» What is being asked: Copy all the lines of the data that include the word "width".
+++
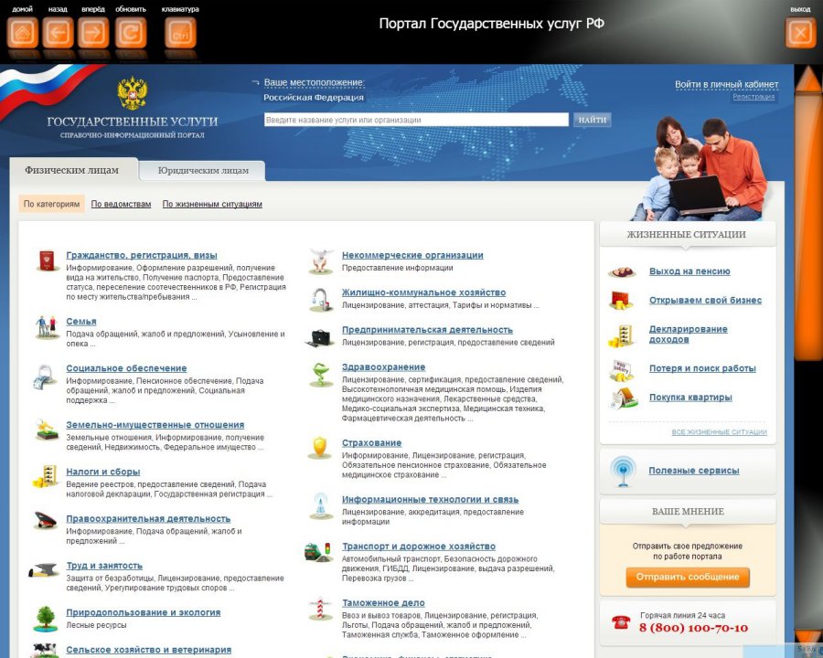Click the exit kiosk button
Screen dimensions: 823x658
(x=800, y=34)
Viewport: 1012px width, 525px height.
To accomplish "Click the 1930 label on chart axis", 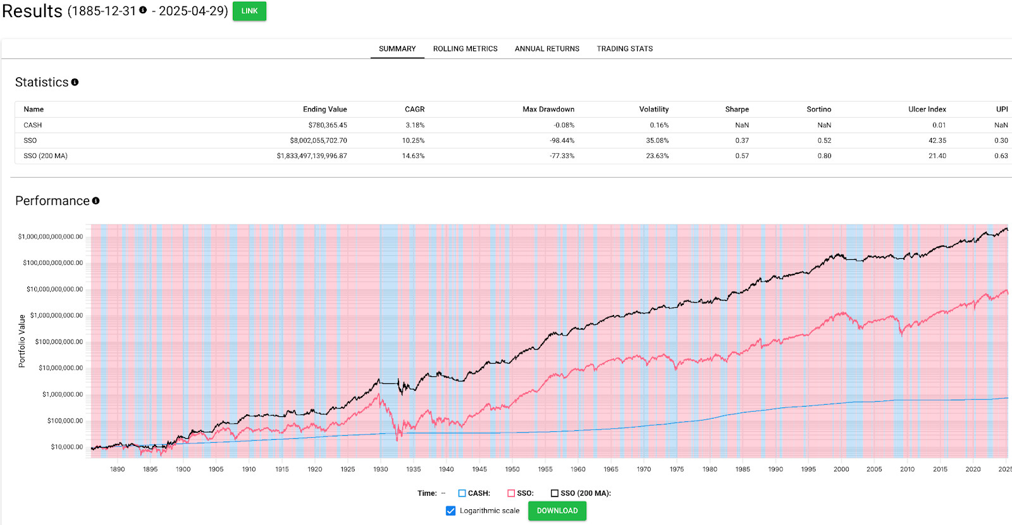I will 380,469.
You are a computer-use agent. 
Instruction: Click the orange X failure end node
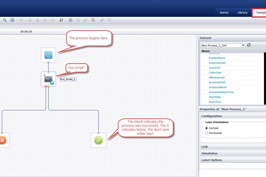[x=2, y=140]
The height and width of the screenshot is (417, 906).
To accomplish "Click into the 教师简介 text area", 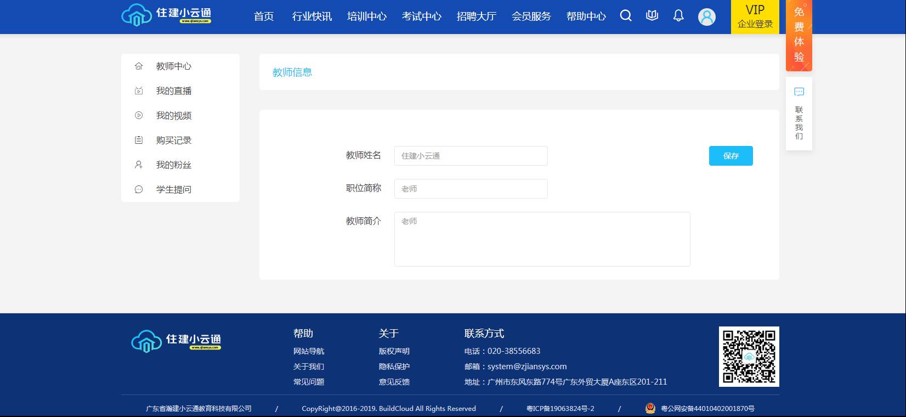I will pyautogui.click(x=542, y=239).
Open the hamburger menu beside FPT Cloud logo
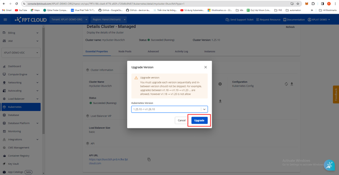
+++
» Response to the task:
Viewport: 1012px width, 525px height.
The height and width of the screenshot is (417, 906).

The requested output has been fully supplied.